### GOAL OF THE EXERCISE
An exact copy of the entries is required, excluding any pictures.

Records drawn from a dataset:
-----
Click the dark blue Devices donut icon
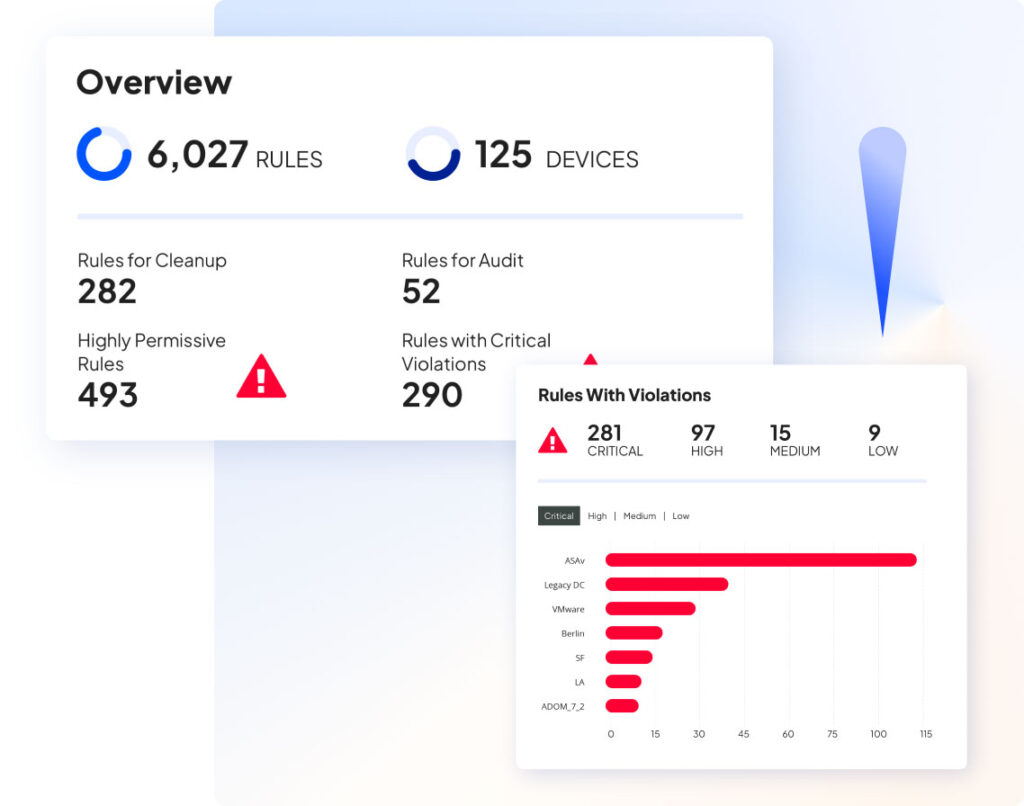 (x=433, y=155)
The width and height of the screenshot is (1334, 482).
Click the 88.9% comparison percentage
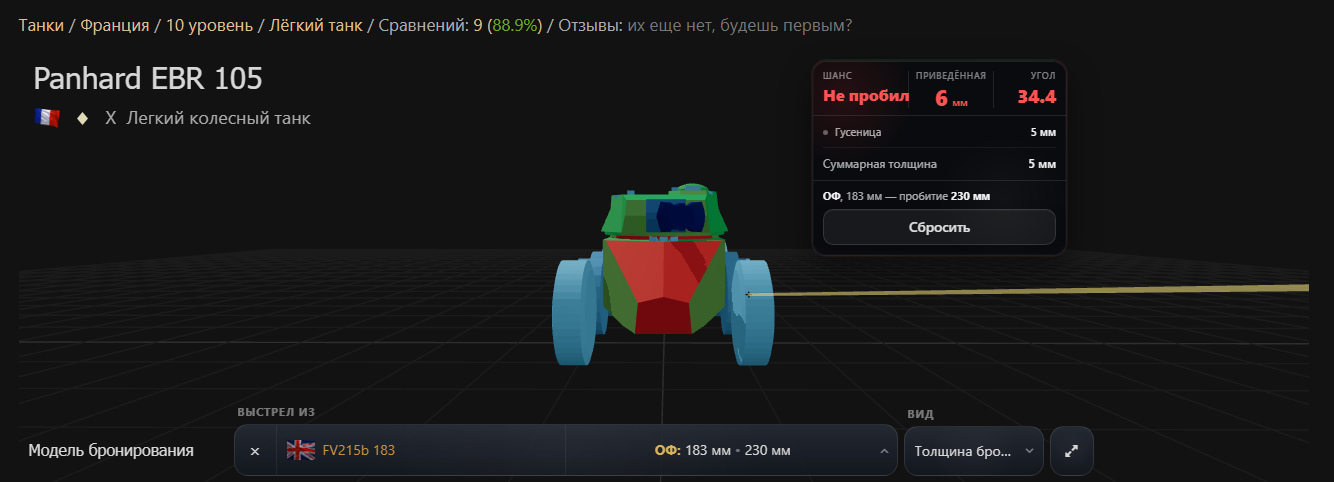pyautogui.click(x=514, y=25)
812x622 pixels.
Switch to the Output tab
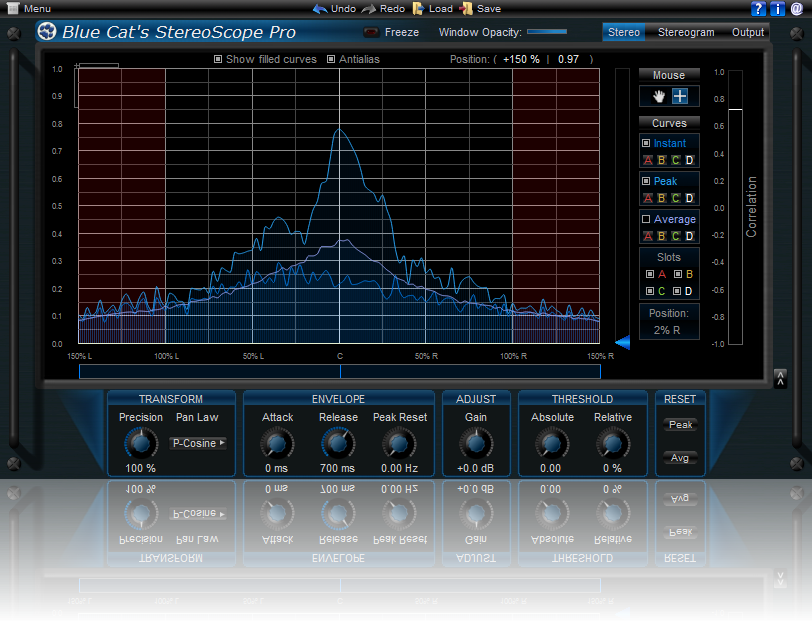tap(748, 32)
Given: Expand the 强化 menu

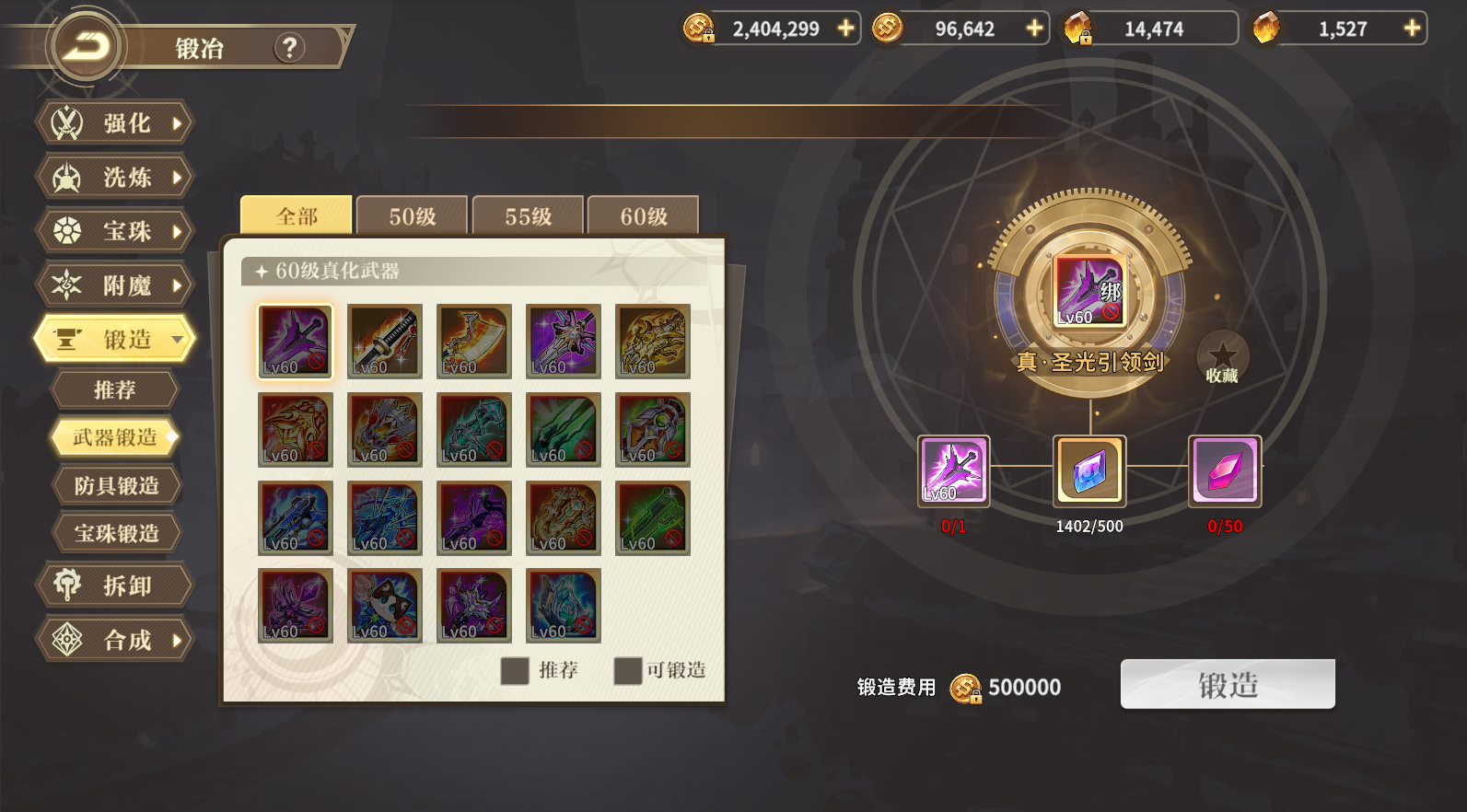Looking at the screenshot, I should (x=115, y=122).
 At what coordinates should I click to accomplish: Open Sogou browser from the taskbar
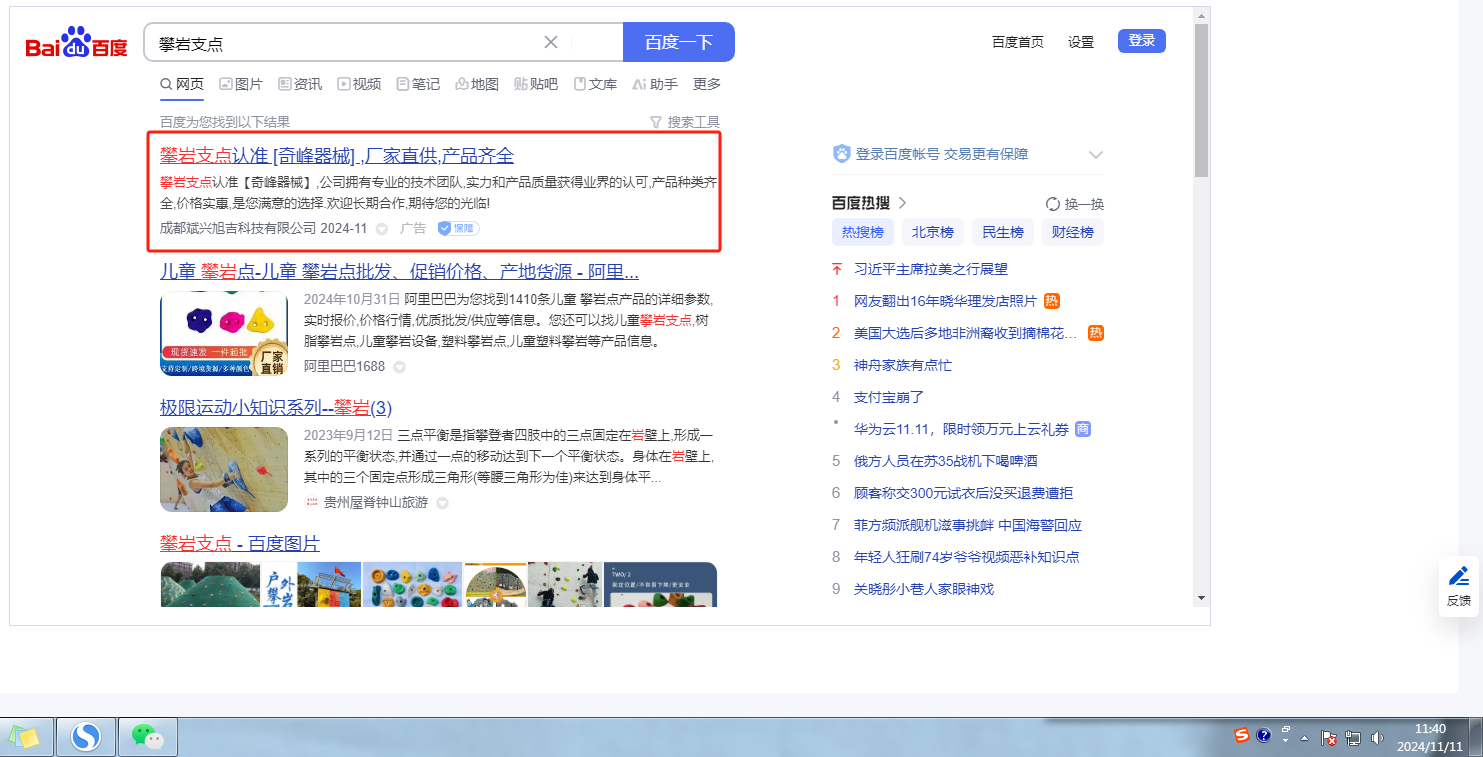[x=86, y=737]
-----
### EXERCISE ANSWER
Click the dark blue Devices donut icon
 (x=433, y=155)
The width and height of the screenshot is (1334, 482).
Click the 88.9% comparison percentage
pyautogui.click(x=514, y=25)
812x622 pixels.
Switch to the Output tab
tap(748, 32)
Given: Expand the 强化 menu

Looking at the screenshot, I should (x=115, y=122).
 At what coordinates should I click to accomplish: Open Sogou browser from the taskbar
[x=86, y=737]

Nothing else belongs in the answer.